# TASK
The records below are to be retyped in full, without any alteration.

Data excerpts

========================================

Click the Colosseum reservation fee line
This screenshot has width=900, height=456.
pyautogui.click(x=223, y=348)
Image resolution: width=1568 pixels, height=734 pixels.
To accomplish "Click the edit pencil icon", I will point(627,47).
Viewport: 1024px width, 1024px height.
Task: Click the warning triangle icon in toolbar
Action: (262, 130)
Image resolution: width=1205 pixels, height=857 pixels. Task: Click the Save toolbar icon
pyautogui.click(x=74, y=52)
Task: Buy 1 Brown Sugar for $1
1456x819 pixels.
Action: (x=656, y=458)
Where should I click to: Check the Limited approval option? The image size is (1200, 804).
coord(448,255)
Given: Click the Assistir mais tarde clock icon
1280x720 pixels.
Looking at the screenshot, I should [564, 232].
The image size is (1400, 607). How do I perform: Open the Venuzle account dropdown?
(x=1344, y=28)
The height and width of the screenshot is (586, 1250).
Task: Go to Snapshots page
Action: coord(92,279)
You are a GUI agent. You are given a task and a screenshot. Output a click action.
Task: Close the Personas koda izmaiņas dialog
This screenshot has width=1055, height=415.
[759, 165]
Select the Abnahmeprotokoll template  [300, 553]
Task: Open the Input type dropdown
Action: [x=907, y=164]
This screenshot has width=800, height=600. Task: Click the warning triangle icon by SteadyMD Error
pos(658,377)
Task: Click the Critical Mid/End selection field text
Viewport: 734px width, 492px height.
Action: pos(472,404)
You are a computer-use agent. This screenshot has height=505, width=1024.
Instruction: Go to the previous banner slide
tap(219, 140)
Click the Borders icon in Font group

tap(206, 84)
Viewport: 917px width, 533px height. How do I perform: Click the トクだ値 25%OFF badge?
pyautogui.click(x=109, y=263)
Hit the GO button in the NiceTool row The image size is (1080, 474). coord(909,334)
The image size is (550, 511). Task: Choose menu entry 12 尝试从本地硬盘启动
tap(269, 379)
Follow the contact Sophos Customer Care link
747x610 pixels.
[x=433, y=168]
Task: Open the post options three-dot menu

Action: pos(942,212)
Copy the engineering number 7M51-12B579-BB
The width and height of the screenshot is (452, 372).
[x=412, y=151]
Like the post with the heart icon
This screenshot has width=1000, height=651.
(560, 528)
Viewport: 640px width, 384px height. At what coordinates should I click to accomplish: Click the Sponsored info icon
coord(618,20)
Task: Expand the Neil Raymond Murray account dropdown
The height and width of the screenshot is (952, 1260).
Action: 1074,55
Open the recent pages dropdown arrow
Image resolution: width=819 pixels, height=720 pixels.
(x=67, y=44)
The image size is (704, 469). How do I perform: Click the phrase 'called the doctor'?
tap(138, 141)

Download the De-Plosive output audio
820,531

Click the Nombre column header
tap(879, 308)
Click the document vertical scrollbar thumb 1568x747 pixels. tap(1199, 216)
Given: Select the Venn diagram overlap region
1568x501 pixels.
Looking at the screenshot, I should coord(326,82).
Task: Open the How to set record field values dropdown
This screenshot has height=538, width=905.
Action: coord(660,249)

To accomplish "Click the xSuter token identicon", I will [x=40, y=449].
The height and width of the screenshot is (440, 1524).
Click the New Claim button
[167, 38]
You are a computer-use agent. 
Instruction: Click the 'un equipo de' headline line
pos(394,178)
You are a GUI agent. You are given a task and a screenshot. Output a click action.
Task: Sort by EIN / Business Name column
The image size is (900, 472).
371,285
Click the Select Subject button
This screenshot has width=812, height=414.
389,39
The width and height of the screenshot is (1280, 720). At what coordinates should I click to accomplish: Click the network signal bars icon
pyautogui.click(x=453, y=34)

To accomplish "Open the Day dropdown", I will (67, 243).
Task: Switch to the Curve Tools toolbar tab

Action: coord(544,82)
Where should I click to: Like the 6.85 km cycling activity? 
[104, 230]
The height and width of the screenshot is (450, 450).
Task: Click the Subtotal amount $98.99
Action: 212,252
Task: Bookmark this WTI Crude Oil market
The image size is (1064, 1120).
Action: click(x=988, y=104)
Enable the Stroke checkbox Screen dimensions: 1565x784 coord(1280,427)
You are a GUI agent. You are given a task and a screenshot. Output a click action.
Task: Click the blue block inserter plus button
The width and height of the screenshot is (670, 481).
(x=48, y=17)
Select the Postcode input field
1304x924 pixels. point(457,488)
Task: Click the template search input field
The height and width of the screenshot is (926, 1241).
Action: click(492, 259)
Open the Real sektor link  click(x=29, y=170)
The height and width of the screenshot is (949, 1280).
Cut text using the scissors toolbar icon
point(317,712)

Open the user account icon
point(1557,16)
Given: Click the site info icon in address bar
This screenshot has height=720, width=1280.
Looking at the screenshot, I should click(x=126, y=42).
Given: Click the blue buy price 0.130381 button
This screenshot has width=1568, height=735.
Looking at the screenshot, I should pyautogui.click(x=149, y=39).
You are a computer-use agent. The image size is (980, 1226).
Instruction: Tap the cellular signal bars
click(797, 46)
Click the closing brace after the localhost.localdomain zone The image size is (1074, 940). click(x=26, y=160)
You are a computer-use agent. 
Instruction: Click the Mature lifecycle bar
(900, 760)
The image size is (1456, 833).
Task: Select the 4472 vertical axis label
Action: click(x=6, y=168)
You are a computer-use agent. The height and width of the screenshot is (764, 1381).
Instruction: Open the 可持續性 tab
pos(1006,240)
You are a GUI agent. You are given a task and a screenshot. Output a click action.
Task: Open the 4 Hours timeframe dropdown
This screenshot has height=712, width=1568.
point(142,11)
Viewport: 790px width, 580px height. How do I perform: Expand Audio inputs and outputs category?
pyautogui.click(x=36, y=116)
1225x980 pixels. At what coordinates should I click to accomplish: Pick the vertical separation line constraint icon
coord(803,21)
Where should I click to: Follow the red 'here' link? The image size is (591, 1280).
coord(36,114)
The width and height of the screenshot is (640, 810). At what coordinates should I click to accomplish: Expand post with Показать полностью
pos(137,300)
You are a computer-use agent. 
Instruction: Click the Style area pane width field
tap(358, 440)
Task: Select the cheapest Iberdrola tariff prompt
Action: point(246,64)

========================================

# RESPONSE TO THIS EXERCISE
Click the Colosseum reservation fee line
This screenshot has width=900, height=456.
pyautogui.click(x=223, y=348)
Image resolution: width=1568 pixels, height=734 pixels.
To accomplish "Click the edit pencil icon", I will point(627,47).
Viewport: 1024px width, 1024px height.
Task: Click the warning triangle icon in toolbar
Action: (262, 130)
Image resolution: width=1205 pixels, height=857 pixels. Task: Click the Save toolbar icon
pyautogui.click(x=74, y=52)
Task: Buy 1 Brown Sugar for $1
1456x819 pixels.
Action: (x=656, y=458)
Where should I click to: Check the Limited approval option? The image size is (1200, 804).
coord(448,255)
Given: Click the Assistir mais tarde clock icon
1280x720 pixels.
Looking at the screenshot, I should [564, 232].
The image size is (1400, 607). How do I perform: Open the Venuzle account dropdown?
(x=1344, y=28)
The height and width of the screenshot is (586, 1250).
Task: Go to Snapshots page
Action: coord(92,279)
You are a GUI agent. You are given a task and a screenshot. Output a click action.
Task: Close the Personas koda izmaiņas dialog
This screenshot has width=1055, height=415.
[759, 165]
Select the Abnahmeprotokoll template  [300, 553]
Task: Open the Input type dropdown
Action: [x=907, y=164]
This screenshot has width=800, height=600. Task: Click the warning triangle icon by SteadyMD Error
pos(658,377)
Task: Click the Critical Mid/End selection field text
Viewport: 734px width, 492px height.
Action: pos(472,404)
You are a computer-use agent. This screenshot has height=505, width=1024.
Instruction: Go to the previous banner slide
tap(219, 140)
Click the Borders icon in Font group

tap(206, 84)
Viewport: 917px width, 533px height. How do I perform: Click the トクだ値 25%OFF badge?
pyautogui.click(x=109, y=263)
Hit the GO button in the NiceTool row The image size is (1080, 474). coord(909,334)
The image size is (550, 511). Task: Choose menu entry 12 尝试从本地硬盘启动
tap(269, 379)
Follow the contact Sophos Customer Care link
747x610 pixels.
[x=433, y=168]
Task: Open the post options three-dot menu

Action: pos(942,212)
Copy the engineering number 7M51-12B579-BB
The width and height of the screenshot is (452, 372).
[x=412, y=151]
Like the post with the heart icon
This screenshot has width=1000, height=651.
(560, 528)
Viewport: 640px width, 384px height. At what coordinates should I click to accomplish: Click the Sponsored info icon
coord(618,20)
Task: Expand the Neil Raymond Murray account dropdown
The height and width of the screenshot is (952, 1260).
Action: 1074,55
Open the recent pages dropdown arrow
Image resolution: width=819 pixels, height=720 pixels.
(x=67, y=44)
The image size is (704, 469). How do I perform: Click the phrase 'called the doctor'?
tap(138, 141)

Download the De-Plosive output audio
820,531

Click the Nombre column header
tap(879, 308)
Click the document vertical scrollbar thumb 1568x747 pixels. tap(1199, 216)
Given: Select the Venn diagram overlap region
1568x501 pixels.
Looking at the screenshot, I should coord(326,82).
Task: Open the How to set record field values dropdown
This screenshot has height=538, width=905.
Action: coord(660,249)

To accomplish "Click the xSuter token identicon", I will [x=40, y=449].
The height and width of the screenshot is (440, 1524).
Click the New Claim button
[167, 38]
You are a computer-use agent. 
Instruction: Click the 'un equipo de' headline line
pos(394,178)
You are a GUI agent. You are given a task and a screenshot. Output a click action.
Task: Sort by EIN / Business Name column
The image size is (900, 472).
371,285
Click the Select Subject button
This screenshot has width=812, height=414.
389,39
The width and height of the screenshot is (1280, 720). At what coordinates should I click to accomplish: Click the network signal bars icon
pyautogui.click(x=453, y=34)

To accomplish "Open the Day dropdown", I will (67, 243).
Task: Switch to the Curve Tools toolbar tab

Action: coord(544,82)
Where should I click to: Like the 6.85 km cycling activity? 
[104, 230]
The height and width of the screenshot is (450, 450).
Task: Click the Subtotal amount $98.99
Action: 212,252
Task: Bookmark this WTI Crude Oil market
The image size is (1064, 1120).
Action: click(x=988, y=104)
Enable the Stroke checkbox Screen dimensions: 1565x784 coord(1280,427)
You are a GUI agent. You are given a task and a screenshot. Output a click action.
Task: Click the blue block inserter plus button
The width and height of the screenshot is (670, 481).
(x=48, y=17)
Select the Postcode input field
1304x924 pixels. point(457,488)
Task: Click the template search input field
The height and width of the screenshot is (926, 1241).
Action: click(492, 259)
Open the Real sektor link  click(x=29, y=170)
The height and width of the screenshot is (949, 1280).
Cut text using the scissors toolbar icon
point(317,712)

Open the user account icon
point(1557,16)
Given: Click the site info icon in address bar
This screenshot has height=720, width=1280.
Looking at the screenshot, I should click(x=126, y=42).
Given: Click the blue buy price 0.130381 button
This screenshot has width=1568, height=735.
Looking at the screenshot, I should pyautogui.click(x=149, y=39).
You are a computer-use agent. The image size is (980, 1226).
Instruction: Tap the cellular signal bars
click(797, 46)
Click the closing brace after the localhost.localdomain zone The image size is (1074, 940). click(x=26, y=160)
You are a computer-use agent. 
Instruction: Click the Mature lifecycle bar
(900, 760)
The image size is (1456, 833).
Task: Select the 4472 vertical axis label
Action: click(x=6, y=168)
You are a computer-use agent. The height and width of the screenshot is (764, 1381).
Instruction: Open the 可持續性 tab
pos(1006,240)
You are a GUI agent. You are given a task and a screenshot. Output a click action.
Task: Open the 4 Hours timeframe dropdown
This screenshot has height=712, width=1568.
point(142,11)
Viewport: 790px width, 580px height. How do I perform: Expand Audio inputs and outputs category?
pyautogui.click(x=36, y=116)
1225x980 pixels. At what coordinates should I click to accomplish: Pick the vertical separation line constraint icon
coord(803,21)
Where should I click to: Follow the red 'here' link? The image size is (591, 1280).
coord(36,114)
The width and height of the screenshot is (640, 810). At what coordinates should I click to accomplish: Expand post with Показать полностью
pos(137,300)
You are a computer-use agent. 
Instruction: Click the Style area pane width field
tap(358, 440)
Task: Select the cheapest Iberdrola tariff prompt
Action: point(246,64)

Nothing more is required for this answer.